I spy from the London Eye…

17 03 2012

‘The Eye has done for London what the Eiffel Tower did for Paris, which is to give it a symbol and to let people climb above the city and look back down on it. Not just specialists or rich people, but everybody. That’s the beauty of it: it is public and accessible, and it is in a great position at the heart of London.’  

Richard Rogers (Winner of the 2007 Pritzker Architecture Prize)

‘Earth has not anything to show more fair;

Dull he would be of soul who could pass by

A sight so touching in its majesty

The city, now doth, like a garment wear

The beauty of the morning; silent, bare

Ships, towers, domes, theatres and temples lie

Open unto the fields and to the sky’

‘Upon Westminster Bridge’ – by William Wordsworth (1802)

‘The Thames at Westminster Bridge’- by Claude Monet (1871)

 

Amazingly, my Dad was born only 55 years after Monet created his impressionist painting from Westminster Bridge.

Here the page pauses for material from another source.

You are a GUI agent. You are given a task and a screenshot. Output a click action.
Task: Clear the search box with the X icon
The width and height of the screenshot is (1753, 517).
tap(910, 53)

A few weeks ago it was his 86th birthday. He had not visited the capital city since his retirement 20 years ago. He wasn’t sure he would be able to manage it now, but he’d always fancied going for a spin on the ‘London Eye.’

So I went into ‘Jim’ll Fixit’ mode and set about arranging a belated birthday treat that, hopefully, with my help, he would be able to take in his octogenarian stride.  

On Monday we left the Shire around 8.00 am, taking a leisurely drive, across the rolling Cotswolds, shrouded in early morning mist, and arriving in plenty of time for the 10.01 London bound train from Oxford

At 11.05 we drew into Paddington Station, and 25 minutes later, by way of a not too busy Bakerloo Line, we were standing on the Southbank gazing up, into a cloudless blue sky from which the giant gleaming Eye was winking down at us –  a Ferris Wheel, resembling a huge spoked bicycle wheel, that has become such a recognisable feature of the London cityscape.  

A few years ago, when I took my first ‘flight’, it was the BA London Eye. It is now powered and illuminated by, and bears the name of, Britain’s largest producer of low-carbon electricity, EDF – an iconic attraction central to Mayor Boris’s Green500 scheme for reducing the capital’s CO2 emissions.

EDF will also provide power to the Olympic Park, while the Eye will display the Olympic symbol for the duration of the 2012 Games, and provide the focal point for a spectacular, opening ceremony, firework display. 

The London Eye was constructed at a cost of £70 million pounds. Weighing in at 1700 tons and at a height of 135m, with a wheel diameter of 120m, it was the World’s tallest wheel, when erected back in 1999. It still remains Europe’s largest, but has now been surpassed by the Star of Nanchang (160m – opened in 2006) and the Singapore Flyer (165m – opened in 2008).             

The Eye, a European construction, with components from six different countries, was designed by a team of seven architects led by David Marks and Julia Barfield (husband and wife) and is now the most popular paid tourist attraction in the whole of the UK.     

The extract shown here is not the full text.